■ Work instruction ■
Your answer should be the complete data, copied exactly.

■ Supplied information ■
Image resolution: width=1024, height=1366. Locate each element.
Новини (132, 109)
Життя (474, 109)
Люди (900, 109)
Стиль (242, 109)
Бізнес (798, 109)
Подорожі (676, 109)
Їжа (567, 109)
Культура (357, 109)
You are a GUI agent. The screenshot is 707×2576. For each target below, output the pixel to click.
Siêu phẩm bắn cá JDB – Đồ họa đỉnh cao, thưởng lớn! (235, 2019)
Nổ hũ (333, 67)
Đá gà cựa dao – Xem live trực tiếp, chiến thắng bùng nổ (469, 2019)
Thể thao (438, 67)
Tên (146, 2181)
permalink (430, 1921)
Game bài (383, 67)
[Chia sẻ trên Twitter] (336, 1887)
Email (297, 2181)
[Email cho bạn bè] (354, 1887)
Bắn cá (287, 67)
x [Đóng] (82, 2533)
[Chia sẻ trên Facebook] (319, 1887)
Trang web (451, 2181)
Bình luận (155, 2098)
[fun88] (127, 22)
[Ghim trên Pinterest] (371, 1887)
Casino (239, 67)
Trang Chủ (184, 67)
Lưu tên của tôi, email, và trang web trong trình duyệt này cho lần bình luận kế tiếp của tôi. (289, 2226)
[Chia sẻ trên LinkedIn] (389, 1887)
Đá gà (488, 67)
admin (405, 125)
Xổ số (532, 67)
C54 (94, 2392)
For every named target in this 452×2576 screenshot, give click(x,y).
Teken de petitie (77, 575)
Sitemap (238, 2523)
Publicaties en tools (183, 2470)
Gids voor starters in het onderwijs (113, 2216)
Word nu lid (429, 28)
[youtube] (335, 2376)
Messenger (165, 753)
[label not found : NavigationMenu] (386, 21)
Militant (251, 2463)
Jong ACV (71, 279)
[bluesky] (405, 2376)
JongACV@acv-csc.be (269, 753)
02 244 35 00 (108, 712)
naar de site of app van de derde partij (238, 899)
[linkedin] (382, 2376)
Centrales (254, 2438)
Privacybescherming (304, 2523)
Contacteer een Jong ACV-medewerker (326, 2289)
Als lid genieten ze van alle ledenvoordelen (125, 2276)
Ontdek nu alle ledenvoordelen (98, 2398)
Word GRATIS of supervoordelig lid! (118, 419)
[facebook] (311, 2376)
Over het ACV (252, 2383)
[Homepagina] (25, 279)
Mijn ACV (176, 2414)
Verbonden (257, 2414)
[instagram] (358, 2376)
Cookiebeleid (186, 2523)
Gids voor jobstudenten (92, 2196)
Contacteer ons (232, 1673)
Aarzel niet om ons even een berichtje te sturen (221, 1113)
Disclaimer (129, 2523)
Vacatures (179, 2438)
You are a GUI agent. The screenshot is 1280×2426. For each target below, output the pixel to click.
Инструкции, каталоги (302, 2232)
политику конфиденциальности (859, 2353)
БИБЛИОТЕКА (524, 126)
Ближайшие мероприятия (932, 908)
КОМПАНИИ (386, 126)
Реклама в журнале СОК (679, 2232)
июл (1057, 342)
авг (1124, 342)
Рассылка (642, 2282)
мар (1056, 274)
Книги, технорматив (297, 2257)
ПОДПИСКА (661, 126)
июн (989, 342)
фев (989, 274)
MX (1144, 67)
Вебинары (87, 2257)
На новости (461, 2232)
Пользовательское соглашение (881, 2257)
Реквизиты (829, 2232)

■ Task output ■
Image resolution: width=1024, height=1366. Locate each element.
Новини (132, 109)
Життя (474, 109)
Люди (900, 109)
Стиль (242, 109)
Бізнес (798, 109)
Подорожі (676, 109)
Їжа (567, 109)
Культура (357, 109)
You are a GUI agent. The screenshot is 707×2576. For each target below, output the pixel to click.
Siêu phẩm bắn cá JDB – Đồ họa đỉnh cao, thưởng lớn! (235, 2019)
Nổ hũ (333, 67)
Đá gà cựa dao – Xem live trực tiếp, chiến thắng bùng nổ (469, 2019)
Thể thao (438, 67)
Tên (146, 2181)
permalink (430, 1921)
Game bài (383, 67)
[Chia sẻ trên Twitter] (336, 1887)
Email (297, 2181)
[Email cho bạn bè] (354, 1887)
Bắn cá (287, 67)
x [Đóng] (82, 2533)
[Chia sẻ trên Facebook] (319, 1887)
Trang web (451, 2181)
Bình luận (155, 2098)
[fun88] (127, 22)
[Ghim trên Pinterest] (371, 1887)
Casino (239, 67)
Trang Chủ (184, 67)
Lưu tên của tôi, email, và trang web trong trình duyệt này cho lần bình luận kế tiếp của tôi. (289, 2226)
[Chia sẻ trên LinkedIn] (389, 1887)
Đá gà (488, 67)
admin (405, 125)
Xổ số (532, 67)
C54 (94, 2392)
For every named target in this 452×2576 screenshot, give click(x,y).
Teken de petitie (77, 575)
Sitemap (238, 2523)
Publicaties en tools (183, 2470)
Gids voor starters in het onderwijs (113, 2216)
Word nu lid (429, 28)
[youtube] (335, 2376)
Messenger (165, 753)
[label not found : NavigationMenu] (386, 21)
Militant (251, 2463)
Jong ACV (71, 279)
[bluesky] (405, 2376)
JongACV@acv-csc.be (269, 753)
02 244 35 00 (108, 712)
naar de site of app van de derde partij (238, 899)
[linkedin] (382, 2376)
Centrales (254, 2438)
Privacybescherming (304, 2523)
Contacteer een Jong ACV-medewerker (326, 2289)
Als lid genieten ze van alle ledenvoordelen (125, 2276)
Ontdek nu alle ledenvoordelen (98, 2398)
Word GRATIS of supervoordelig lid! (118, 419)
[facebook] (311, 2376)
Over het ACV (252, 2383)
[Homepagina] (25, 279)
Mijn ACV (176, 2414)
Verbonden (257, 2414)
[instagram] (358, 2376)
Cookiebeleid (186, 2523)
Gids voor jobstudenten (92, 2196)
Contacteer ons (232, 1673)
Aarzel niet om ons even een berichtje te sturen (221, 1113)
Disclaimer (129, 2523)
Vacatures (179, 2438)
You are a GUI agent. The screenshot is 1280×2426. For each target below, output the pixel to click.
Инструкции, каталоги (302, 2232)
политику конфиденциальности (859, 2353)
БИБЛИОТЕКА (524, 126)
Ближайшие мероприятия (932, 908)
КОМПАНИИ (386, 126)
Реклама в журнале СОК (679, 2232)
июл (1057, 342)
авг (1124, 342)
Рассылка (642, 2282)
мар (1056, 274)
Книги, технорматив (297, 2257)
ПОДПИСКА (661, 126)
июн (989, 342)
фев (989, 274)
MX (1144, 67)
Вебинары (87, 2257)
На новости (461, 2232)
Пользовательское соглашение (881, 2257)
Реквизиты (829, 2232)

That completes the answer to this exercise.